Politics aside, some important things are simply harder to price than others. A measurement of the "social cost of carbon," the negative effects of an additional ton of carbon-dioxide emissions, may one day underpin a national carbon tax. But arriving at this measurement requires modelling changes in global temperatures, ocean acidification, sea level, extreme weather, agricultural losses, and human population for the next few decades. That leaves a lot of room for discretion informed by political considerations.

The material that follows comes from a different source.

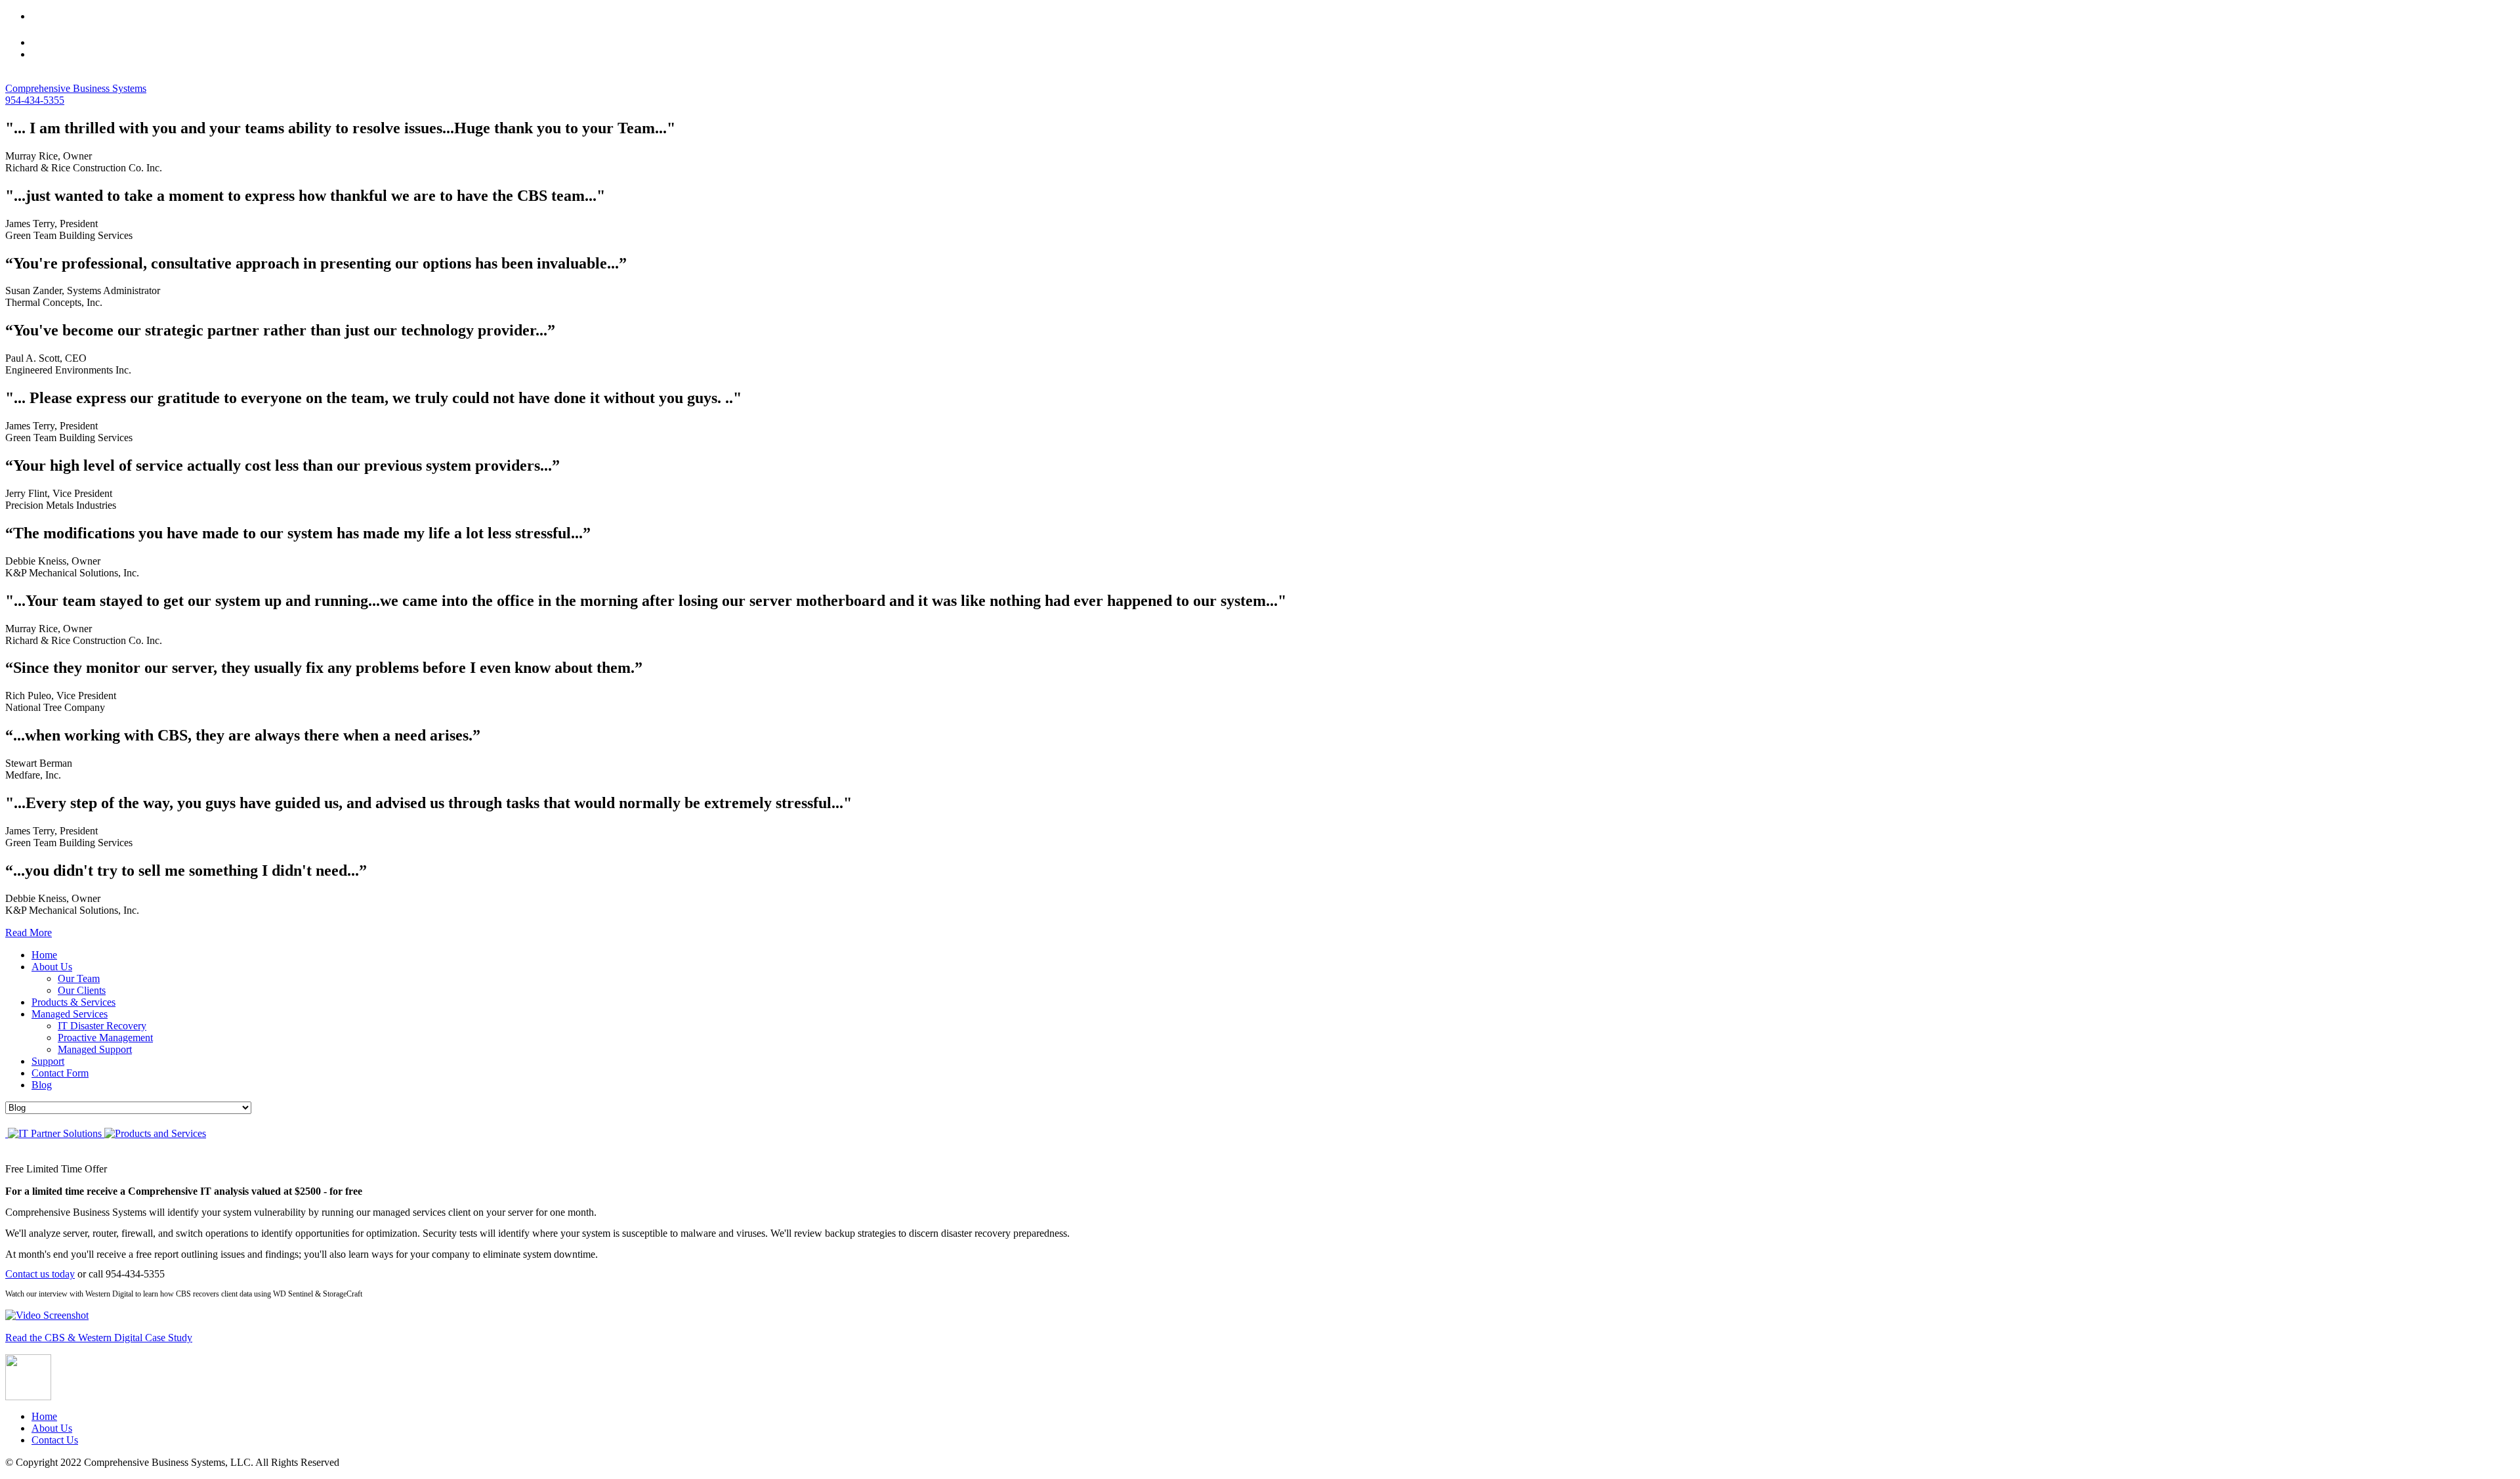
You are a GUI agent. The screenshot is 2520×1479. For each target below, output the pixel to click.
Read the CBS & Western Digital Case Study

Epistemic humility, though, is distinct from epistemic nihilism. Berman’s approach to economic analysis is essentially to disregard it unless it confirms what she already thinks. "When our political values align with those of economics, we should embrace the many useful tools it has to offer," she writes. "But when they conflict, we must be willing to advocate, without apology, for alternatives." After all, she says, that’s what conservatives do. Ronald Reagan "led with his values," and "unapologetically embraced ideology over technocracy"; his Administration "used the economic style when convenient, and ignored it when not." Progressives ought to learn from the Gipper, she thinks, and demote economics to something like actuarial cheerleading. It would be tempting to follow Berman’s lead and supplant economic analysis with moral certainties—why not just assert that "bigness is badness" when it comes to antitrust policy, and that free health care is simply a right?